Würde man auf die Fälligkeit der regelmäßig wiederkehrenden Ausgabe innerhalb des Zehn-Tages-Zeitraums verzichten, könnten Umsatzsteuer-Vorauszahlungen für den Voranmeldungszeitraum Dezember, die wegen der beantragten und erteilten Dauerfristverlängerung erst deutlich nach dem Jahreswechsel fällig werden und typischerweise nicht um den Jahreswechsel herum geleistet werden sollen, allein durch eine freiwillige Zahlung vor Fälligkeit innerhalb des Zehn-Tages-Zeitraums dem Vorjahr zugeordnet werden.
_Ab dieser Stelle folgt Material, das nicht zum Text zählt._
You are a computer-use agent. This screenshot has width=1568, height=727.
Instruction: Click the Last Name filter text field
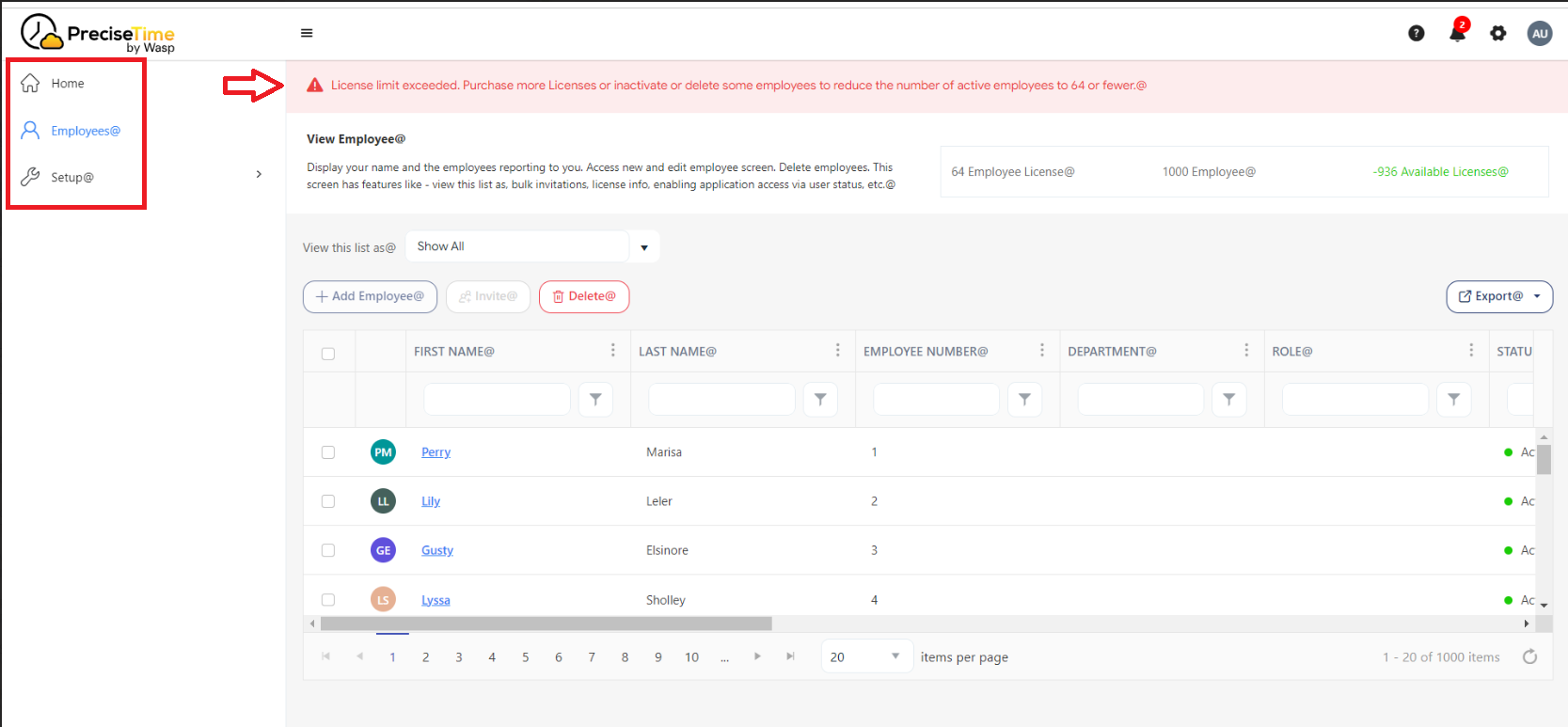coord(721,400)
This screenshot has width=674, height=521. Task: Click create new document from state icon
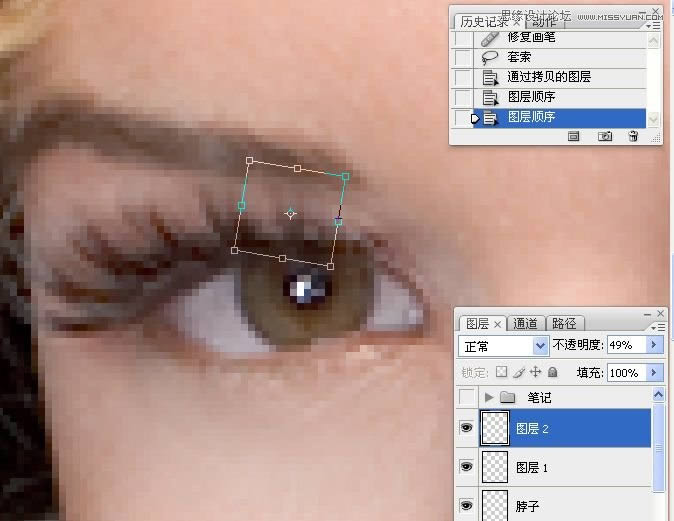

Es würden bei diesem Normverständnis nicht Zufälligkeiten vermieden, die bei der Zuordnung regelmäßig wiederkehrender Ausgaben auftreten können, sondern dem Normzweck zuwiderlaufende Gestaltungsmöglichkeiten eröffnet, die Ausgabe bewusst dem einen oder dem anderen Veranlagungszeitraum zuordnen zu können.

Fundstelle

BFH, Urteil vom 21. Juni 2022 (VIII R 25/20), veröffentlicht am 20. Oktober 2022.